= AIM OF THE TASK =
In the records, each line holding "computer" must be reported.

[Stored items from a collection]
╔══

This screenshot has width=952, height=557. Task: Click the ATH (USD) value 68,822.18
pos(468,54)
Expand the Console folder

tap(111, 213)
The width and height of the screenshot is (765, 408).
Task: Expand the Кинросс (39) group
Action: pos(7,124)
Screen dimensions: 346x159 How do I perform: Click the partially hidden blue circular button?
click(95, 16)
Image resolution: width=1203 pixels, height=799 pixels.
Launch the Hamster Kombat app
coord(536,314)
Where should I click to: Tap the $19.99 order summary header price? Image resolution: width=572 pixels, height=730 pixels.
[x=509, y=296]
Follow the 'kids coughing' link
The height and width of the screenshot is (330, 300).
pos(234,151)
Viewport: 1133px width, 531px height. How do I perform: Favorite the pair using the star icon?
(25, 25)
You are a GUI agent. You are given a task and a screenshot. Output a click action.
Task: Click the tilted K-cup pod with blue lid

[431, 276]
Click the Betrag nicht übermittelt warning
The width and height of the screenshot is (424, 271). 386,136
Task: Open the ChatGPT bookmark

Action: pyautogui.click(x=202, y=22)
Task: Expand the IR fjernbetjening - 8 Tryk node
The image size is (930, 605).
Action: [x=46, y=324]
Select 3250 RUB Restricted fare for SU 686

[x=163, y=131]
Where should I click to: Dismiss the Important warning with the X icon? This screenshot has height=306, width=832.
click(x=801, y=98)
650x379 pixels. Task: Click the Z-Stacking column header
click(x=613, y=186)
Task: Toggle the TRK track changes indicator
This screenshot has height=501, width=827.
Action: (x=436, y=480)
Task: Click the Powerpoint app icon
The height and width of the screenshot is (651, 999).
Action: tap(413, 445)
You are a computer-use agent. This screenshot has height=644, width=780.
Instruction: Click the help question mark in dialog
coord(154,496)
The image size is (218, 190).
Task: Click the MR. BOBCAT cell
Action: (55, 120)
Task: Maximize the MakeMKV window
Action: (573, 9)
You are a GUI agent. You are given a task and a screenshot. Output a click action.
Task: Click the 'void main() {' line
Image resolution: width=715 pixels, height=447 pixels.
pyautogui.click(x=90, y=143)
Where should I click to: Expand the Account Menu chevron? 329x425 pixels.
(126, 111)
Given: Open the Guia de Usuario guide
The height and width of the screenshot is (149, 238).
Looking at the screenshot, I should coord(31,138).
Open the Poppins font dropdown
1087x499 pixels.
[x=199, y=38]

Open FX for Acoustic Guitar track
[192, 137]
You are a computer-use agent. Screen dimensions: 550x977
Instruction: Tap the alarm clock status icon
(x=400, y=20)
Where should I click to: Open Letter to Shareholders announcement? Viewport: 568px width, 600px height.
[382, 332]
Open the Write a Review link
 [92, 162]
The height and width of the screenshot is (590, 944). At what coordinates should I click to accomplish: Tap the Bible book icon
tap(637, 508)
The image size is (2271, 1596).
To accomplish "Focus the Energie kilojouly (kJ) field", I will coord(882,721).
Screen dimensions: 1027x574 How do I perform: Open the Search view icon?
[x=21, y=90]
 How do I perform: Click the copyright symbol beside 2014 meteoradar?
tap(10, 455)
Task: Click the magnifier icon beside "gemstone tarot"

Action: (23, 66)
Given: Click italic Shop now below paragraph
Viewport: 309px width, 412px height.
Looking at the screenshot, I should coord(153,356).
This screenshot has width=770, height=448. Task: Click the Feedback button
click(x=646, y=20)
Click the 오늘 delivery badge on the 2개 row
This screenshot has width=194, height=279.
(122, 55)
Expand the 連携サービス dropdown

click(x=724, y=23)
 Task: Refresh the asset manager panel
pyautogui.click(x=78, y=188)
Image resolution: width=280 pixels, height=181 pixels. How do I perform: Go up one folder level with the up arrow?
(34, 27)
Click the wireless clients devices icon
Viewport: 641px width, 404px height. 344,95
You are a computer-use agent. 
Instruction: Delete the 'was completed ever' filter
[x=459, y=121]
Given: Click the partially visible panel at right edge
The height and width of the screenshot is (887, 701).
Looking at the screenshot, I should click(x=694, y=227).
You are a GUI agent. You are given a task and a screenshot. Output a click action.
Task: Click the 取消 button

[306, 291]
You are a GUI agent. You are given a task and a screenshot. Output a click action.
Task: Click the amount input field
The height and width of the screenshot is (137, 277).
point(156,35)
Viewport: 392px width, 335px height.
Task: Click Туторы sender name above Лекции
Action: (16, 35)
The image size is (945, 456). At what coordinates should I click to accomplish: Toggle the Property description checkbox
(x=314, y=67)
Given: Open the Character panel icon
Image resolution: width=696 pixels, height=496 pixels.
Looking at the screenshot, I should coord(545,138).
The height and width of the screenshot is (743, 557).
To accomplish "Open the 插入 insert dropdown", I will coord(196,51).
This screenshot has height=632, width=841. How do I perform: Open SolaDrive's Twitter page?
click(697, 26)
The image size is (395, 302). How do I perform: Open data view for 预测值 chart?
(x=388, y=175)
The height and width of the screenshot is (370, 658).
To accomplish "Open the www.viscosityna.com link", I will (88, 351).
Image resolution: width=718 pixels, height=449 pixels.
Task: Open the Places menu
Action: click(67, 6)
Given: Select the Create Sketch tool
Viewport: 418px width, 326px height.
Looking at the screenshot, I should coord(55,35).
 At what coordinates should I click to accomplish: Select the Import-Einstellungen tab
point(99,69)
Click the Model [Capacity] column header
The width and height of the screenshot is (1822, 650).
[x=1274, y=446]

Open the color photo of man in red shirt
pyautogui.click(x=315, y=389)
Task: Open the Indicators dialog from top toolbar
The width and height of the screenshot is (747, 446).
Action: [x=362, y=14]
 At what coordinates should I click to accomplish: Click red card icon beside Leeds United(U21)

╚══

= SOLUTION FOR THIS EXERCISE =
You are a computer-use agent. This screenshot has height=644, width=780.
You are a computer-use agent. Screen dimensions: 550x977
You are a computer-use agent. 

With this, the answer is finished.